Holy crap! I’m almost always snaking through the neighborhood when I need to head south. This is why!

JxL
JxL
22 hours ago

Aggressive driver. I was driving back home from a mountain bike ride on Sunday, 9/28/25, and remember this car driving aggressive around Powell and Cesar Chavez. I mean who can forget the dimpled rear bumper?? When I saw that car on Sunday I thought to myself that person is a danger.

dw
dw
21 hours ago
Reply to  JxL

No worries though, Mr. Broccoli hair behind the wheel will surely be back at it again when he gets his oil pan repaired! Worst that can happen is his insurance rates go up (if he has insurance)

Paul H
Paul H
19 hours ago
Reply to  dw

Mr. Broccoli hair 

What does this mean?

PTB
PTB
18 hours ago
Reply to  Paul H

I think we can guess

Paul H
Paul H
17 hours ago
Reply to  PTB

I have a couple of guesses. I want DW to type it out and remove the ambiguity.

Chris I
Chris I
18 hours ago
Reply to  Paul H

Some Gen Z kid? Timothee Chalamet?

dw
dw
16 hours ago
Reply to  Paul H

It’s that undercut perm haircut that lots of gen z (and millennials who can’t come to terms with their aging) sport. Probably a dumb thing for me to say because it assumes a connection between appearance and behavior which is not cool. Drivers from all ages, races, and backgrounds are capable of speeding so fast they plow over a bike path and end up on the MAX tracks 🙂

Todd?Boulanger
22 hours ago

BP please post the PPB report when it comes on line.

maxD
maxD
21 hours ago

I think this example underscores the limitations of infrastructure. The Gideon path is a curb-protected MUP, and the curb did nearly nothing to stop this car. Enforcement needs to be a part of the solution to help change the driving culture. Cameras, cops, all of it. Pull people over for speeding, noisy mufflers, tinted windows, not using a signal, etc. Send tickets to cars with out of date registration, red light runners, speeders. Oregon should ban right on red today, state-wide.
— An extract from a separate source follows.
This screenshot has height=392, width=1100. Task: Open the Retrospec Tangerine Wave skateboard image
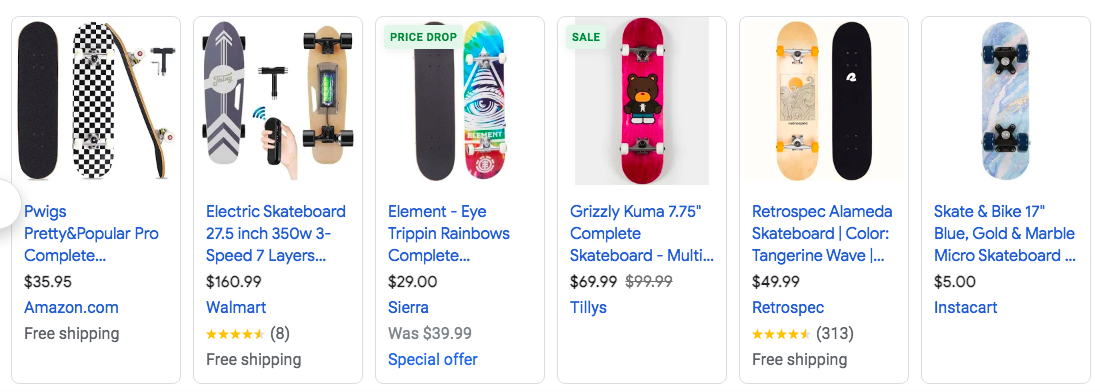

I am a big proponent of safety through infrastructure, but some of our best “protection” is low concrete curbs. This shows how futile these are against today’s over-sized, over-powered vehicles.

Dan
Dan
21 hours ago

A million times this! The 4 inch barriers are a joke with the same design priority as floppy plastic flex posts – minimize damage to cars instead of minimizing loss of life.

david hampsten
david hampsten
20 hours ago

They have one just like it on 10th Street NE in Atlanta too next to Piedmont Park, but 2-way.

Hank
Hank
19 hours ago

We are lauded as a celebrated biking city. But I think this recognition is based on the legacy of individuals who’ve created a town that extolls biking and the folks who continue to endure on our roads; the bike bus movement being a recent example. Largely, it is not based on our biking infrastructure.

Visits to Minneapolis and Seattle in the past decade have illustrated more robust and extensive projects than we are undertaking. And now apparently Denver is also showing us what is achievable when barriers are taken seriously and buffers aren’t mere inches-high bumps.

Our city’s leadership, through a succession of inert mayoral administrations and proclamation-without-activation city councils, has abdicated their responsibility to construct meaningful, safe, and permanent physically protected and physically separated bike infrastructure.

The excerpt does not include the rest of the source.